__Exercise goal__. Each line below from the one containing "Click the Discord icon in the charts button" through the one containing "This screenshot has height=693, width=969." is to be given again exactly, and no line outside that span.

(Pixel coordinate grounding data)
################
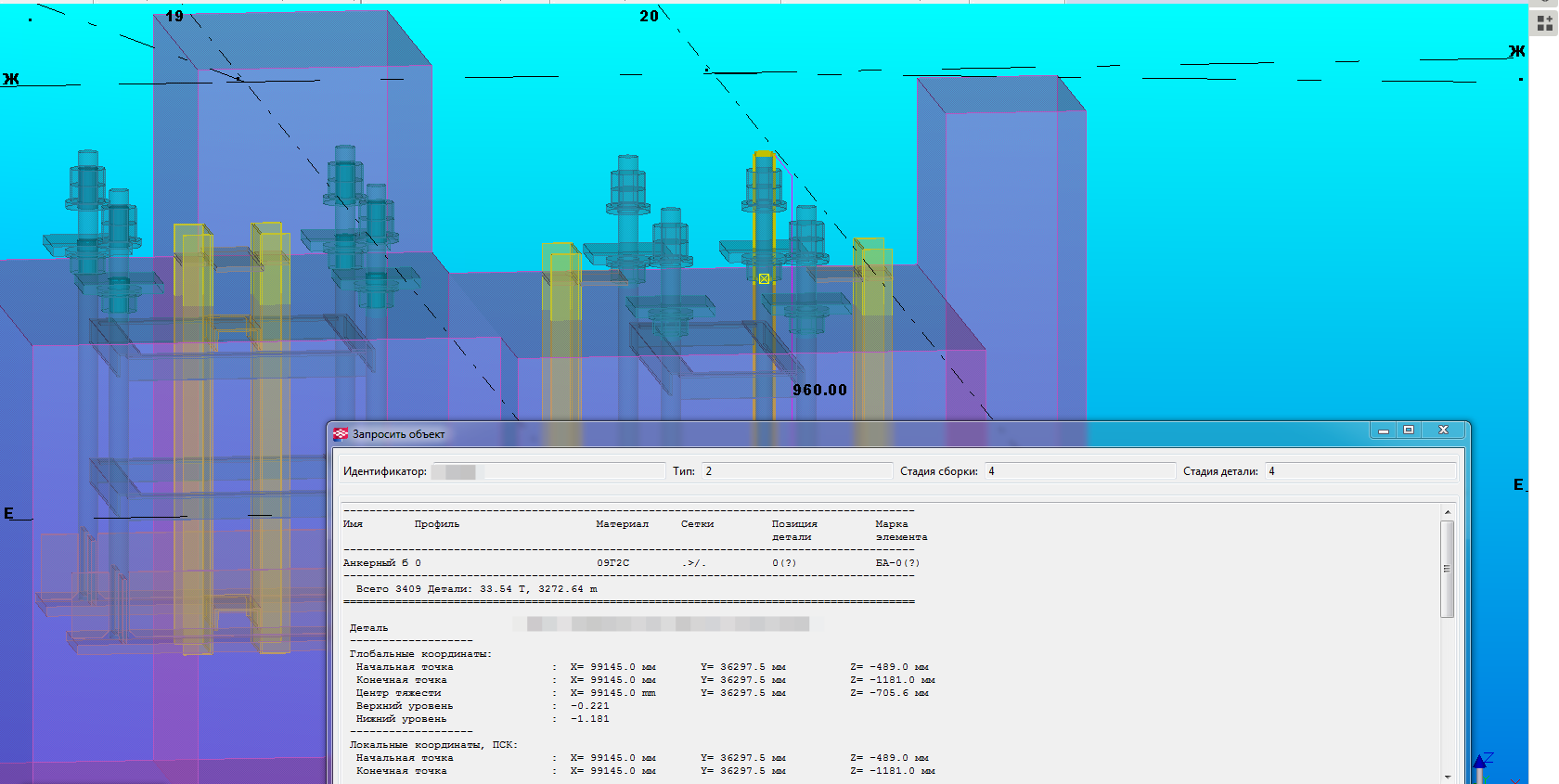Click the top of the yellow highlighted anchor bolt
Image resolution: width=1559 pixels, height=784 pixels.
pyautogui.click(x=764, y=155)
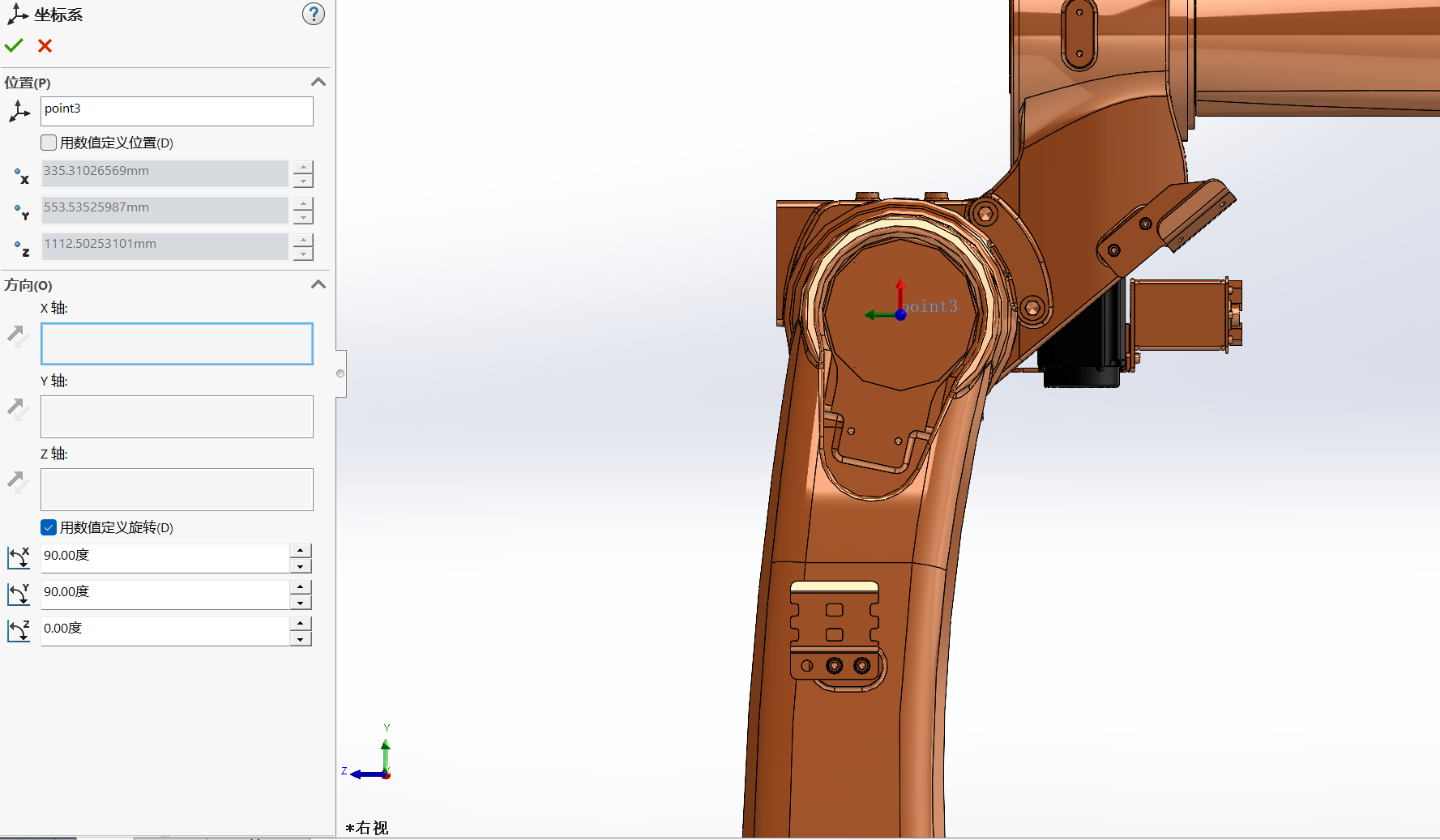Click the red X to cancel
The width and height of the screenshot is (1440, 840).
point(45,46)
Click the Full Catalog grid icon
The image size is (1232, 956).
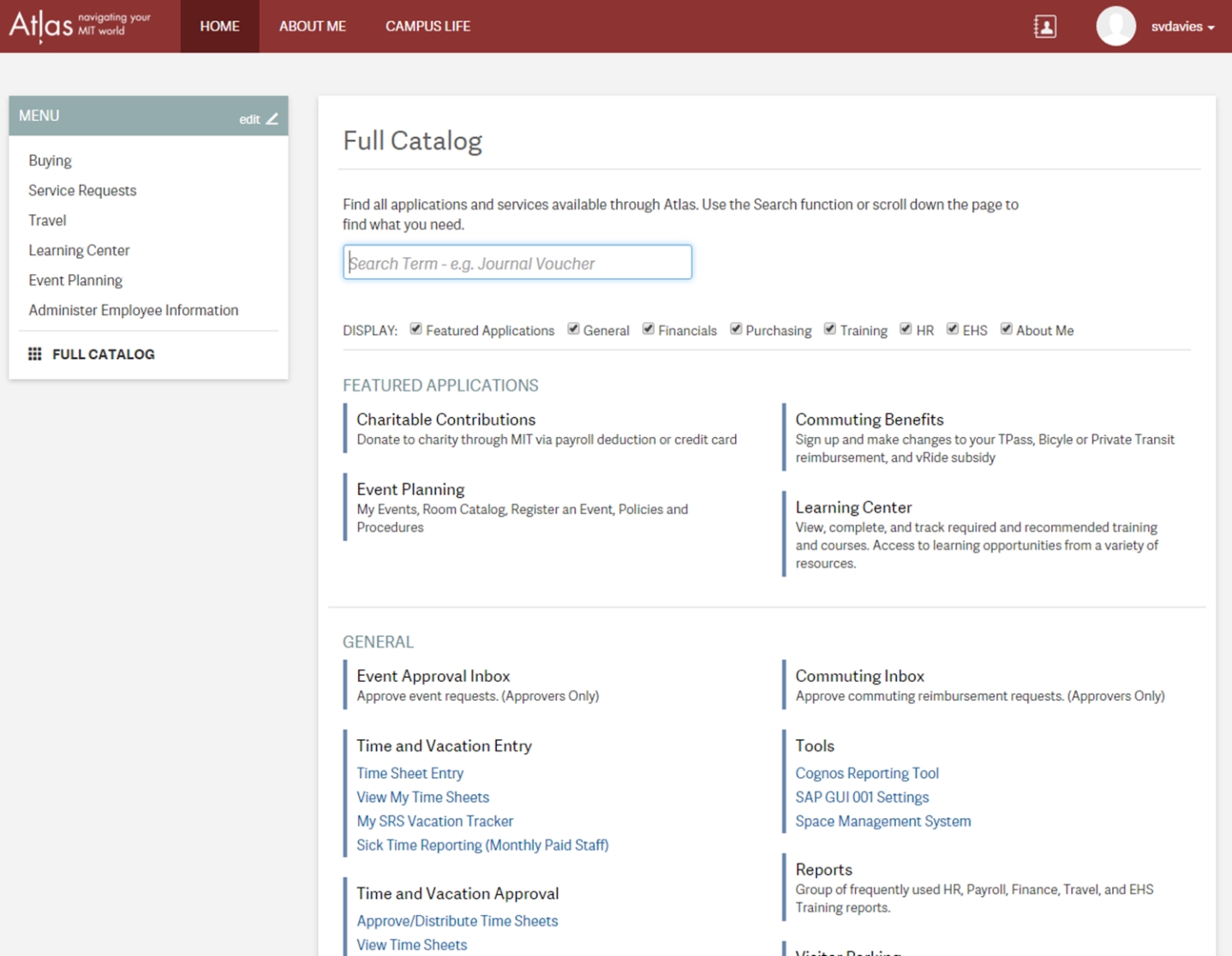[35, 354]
################
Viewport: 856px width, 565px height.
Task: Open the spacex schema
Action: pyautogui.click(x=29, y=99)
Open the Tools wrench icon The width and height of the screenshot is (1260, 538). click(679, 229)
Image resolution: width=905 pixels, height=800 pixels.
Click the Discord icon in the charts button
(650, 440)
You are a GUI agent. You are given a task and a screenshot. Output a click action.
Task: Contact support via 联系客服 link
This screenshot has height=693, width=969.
################
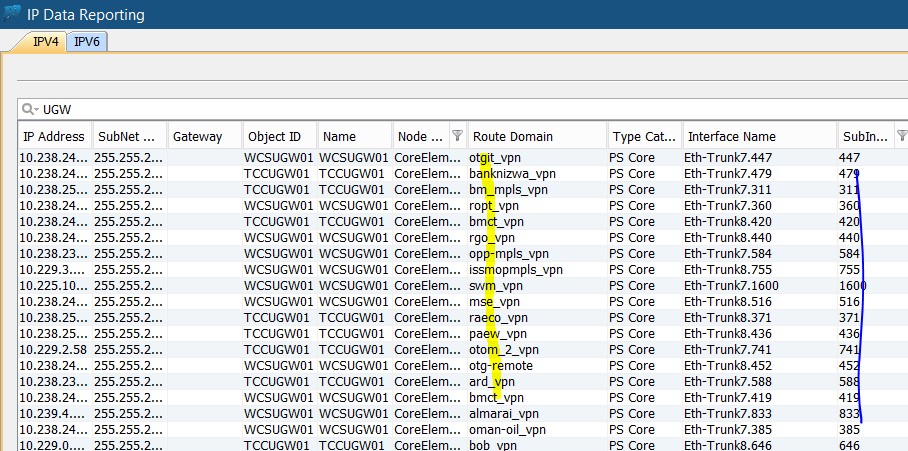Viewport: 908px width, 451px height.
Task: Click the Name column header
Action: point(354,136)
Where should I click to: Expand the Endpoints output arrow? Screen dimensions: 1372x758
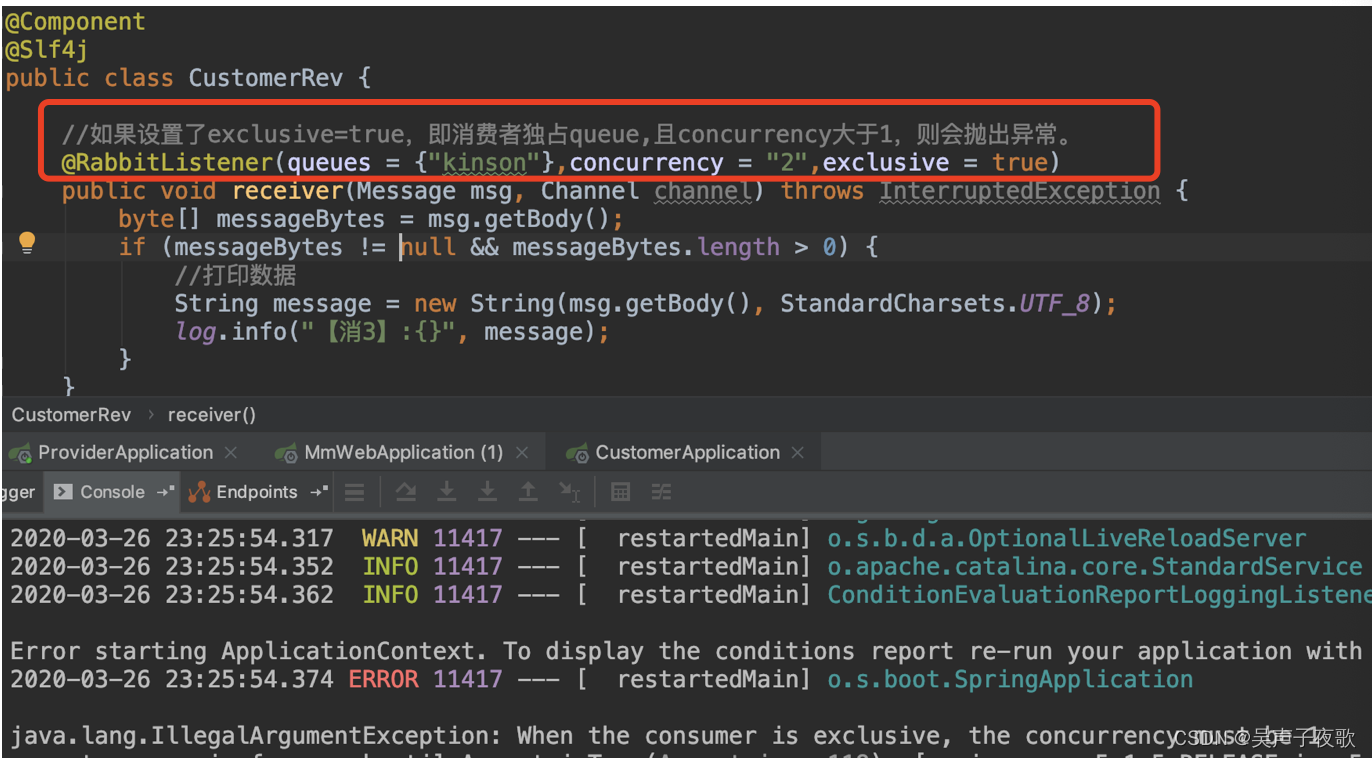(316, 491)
################
__Task solution__.
Click the Discord icon in the charts button
(650, 440)
You are a GUI agent. You are given a task and a screenshot. Output a click action.
Task: Contact support via 联系客服 link
This screenshot has height=693, width=969.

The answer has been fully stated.